A.D. : C’est aussi une question complexe. On voit qu’il y a un soutien américain et européen au niveau diplomatique et dans certains cas militaire ou logistique, par exemple. Par contre, on se dirige aussi, pour l’instant, vers des sanctions dure en cas d’invasion russe. Pas de réponse militaire. Rappelons que l’Ukraine n’est ni membre de l’Union européenne ni de l’OTAN, et cela à son grand regret.
On a longuement parlé avec une avocate retraitée de 72 ans. Elle était heureuse que l’on parle de tout cela ensemble et de pouvoir s’exprimer dans un média occidental. Elle nous a dit qu’elle est déçue des partenaires occidentaux et qu’elle est inquiète. Selon elle, une guerre est possible et on ne se sent pas en sécurité. Cette retraitée a une petite pension, dit-elle. Tellement petite, qu’elle n’a pas de quoi faire des réserves de nourriture et d’eau potable en cas de guerre. Et elle conclut que si l’Ukraine avait pu intégrer l’Europe, les Ukrainiens auraient peut-être pu accroître leur pouvoir d’achat.
Il y a donc, par rapport aux Occidentaux, une attirance et un sentiment de lassitude. L’Ukraine est un pays instable depuis au moins 2014 et ça se dégrade. Cela risque à nouveau de dégénérer, sauf si des solutions diplomatiques se dégagent.

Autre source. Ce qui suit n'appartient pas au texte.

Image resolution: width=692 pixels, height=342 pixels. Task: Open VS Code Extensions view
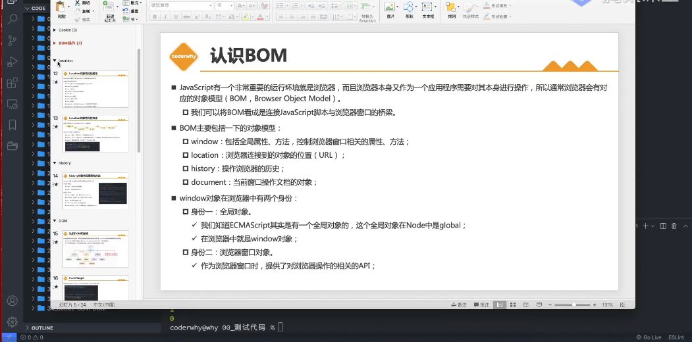[12, 83]
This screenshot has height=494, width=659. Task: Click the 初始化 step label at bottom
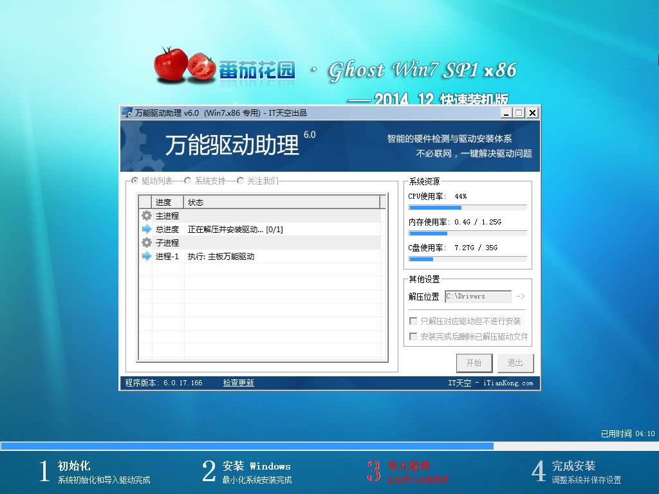coord(75,466)
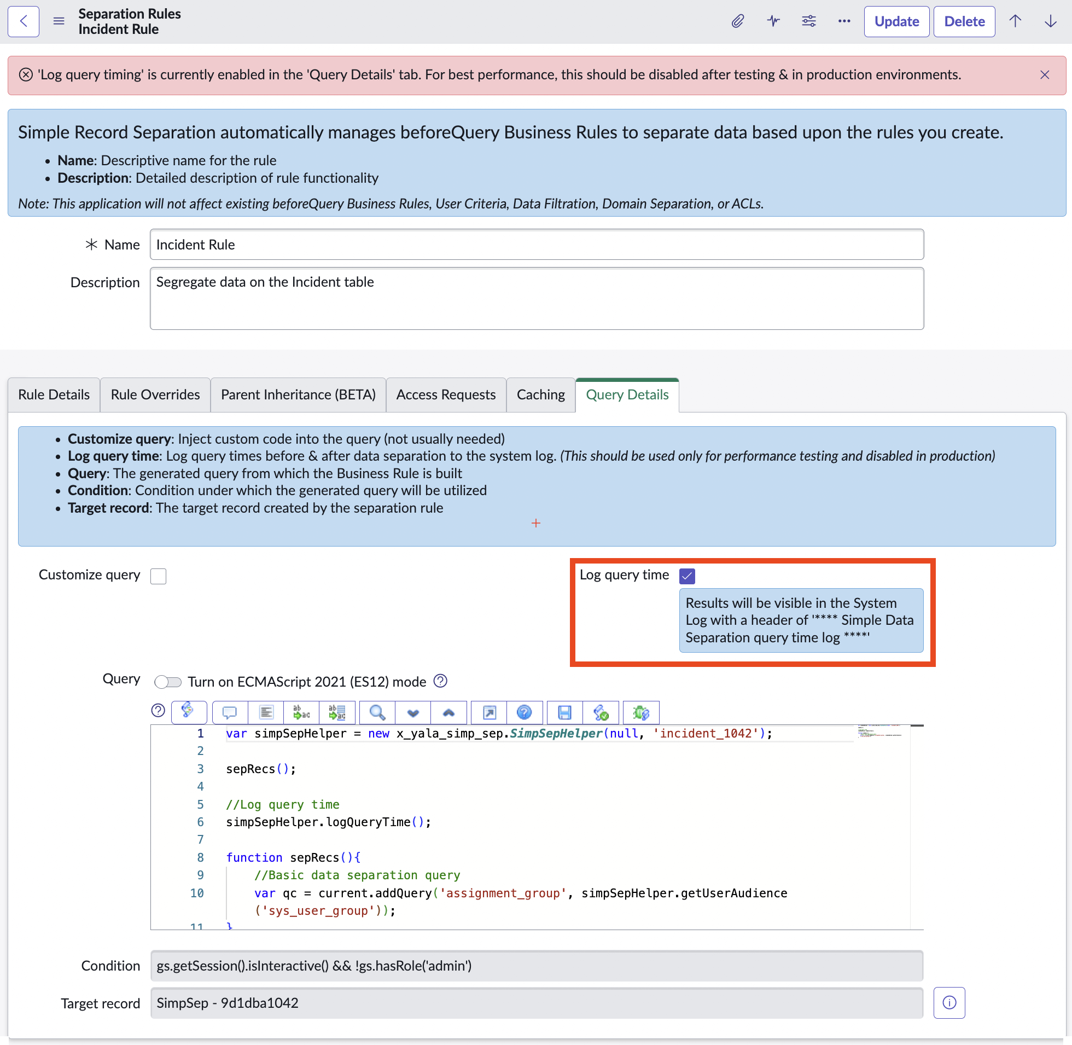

Un Ukrainien qui habitait dans le Donbass et qui est propriétaire de quelques appartements sur place nous a expliqué qu’ils avaient perdu toute leur valeur. Pour cet homme, tout est perdu. Il a retravaillé d’arrache-pied et acheté un appartement à Kiev. A présent, la question est de savoir s’il va à nouveau tout perdre ? Mais aussi : Que faire ? Vendre ? Plusieurs personnes se posent la question. Et puis : Partir, mais pour aller où ? En Europe ?
La situation est donc très compliquée au niveau des sentiments des Ukrainiens par rapport à l’Europe.
J’ai aussi discuté avec un jeune homme qui vient de Crimée qui est réfugié à Kiev depuis l’annexion. Il dit que depuis la révolution, la population n’a plus peur du pouvoir de manière générale et l’omerta soviétique. Le pays, dit-il, a gagné en liberté d’expression et il est positif quant aux valeurs européennes. Mais il a peur qu’en cas d’invasion russe, ils perdent cette liberté gagnée.